Se o esfíncter anal externo foi lesado por um trauma,seja um parto vaginal ou uma cirurgia anal, a cirurgia de esfincteroplastia pode ser uma opção de tratamento. As taxas de sucesso podem atingir de 60 a 70%, dependendo do tipo de lesão.
As técnicas de preenchimento podem ser utilizadas em situações muito especiais, sobretudo lesões pequenas do esfíncter anal interno. Nesta modalidade de tratamento, um material inerte preenche o espaço que se criou quando o músculo foi lesado, preenchendo o defeito e diminuindo o escape de fezes.
A radiofrequência ou procedimento Secca é baseado no uso de energia de radiofrequência aplicada no canal anal de forma a induzir remodelação tecidual e melhorar a “força” dos músculos esfincterianos. Sua aplicação é limitada e a técnica pouco utilizada.
Recentemente, a neuromodulação sacral, surgiu como uma inovação no tratamento da incontinência, sobretudo quando as opções anteriores falharam em aliviar os sintomas. O tratamento consiste na colocação de eletrodos diretamente em contato com os nervos sacrais através de uma técnica minimamente invasiva.
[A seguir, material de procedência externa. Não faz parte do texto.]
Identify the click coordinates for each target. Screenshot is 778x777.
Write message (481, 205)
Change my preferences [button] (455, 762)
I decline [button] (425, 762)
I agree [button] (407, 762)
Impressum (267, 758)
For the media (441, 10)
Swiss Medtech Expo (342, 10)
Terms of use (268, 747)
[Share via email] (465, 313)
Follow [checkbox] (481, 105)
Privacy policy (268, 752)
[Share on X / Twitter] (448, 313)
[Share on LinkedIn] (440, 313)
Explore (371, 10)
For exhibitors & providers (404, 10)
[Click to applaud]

Estes eletrodos são conectados a uma espécie de “marca-passo” que estimula estes nervos continuamente. Este estímulo gera modificações no trânsito intestinal e um aumento da “força” dos músculos esfincterianos, melhorando os sintomas de incontinência.
O implante de um esfíncter anal artificial é uma técnica muito pouco utilizada pois apresenta altos índices de rejeição e complicações.
A IF causa muito constrangimento e, por isso, os pacientes tendem a esconder os sintomas e se isolar. Procure o especialista assim que os sintomas surgirem. Existem muitas causas e muitos graus de incontinência e diversas opções de tratamento.
Mesmo se a causa da incontinência não possa ser completamente resolvida, a melhora dos sintomas pode ser alcançada em até 70 a 80% dos casos.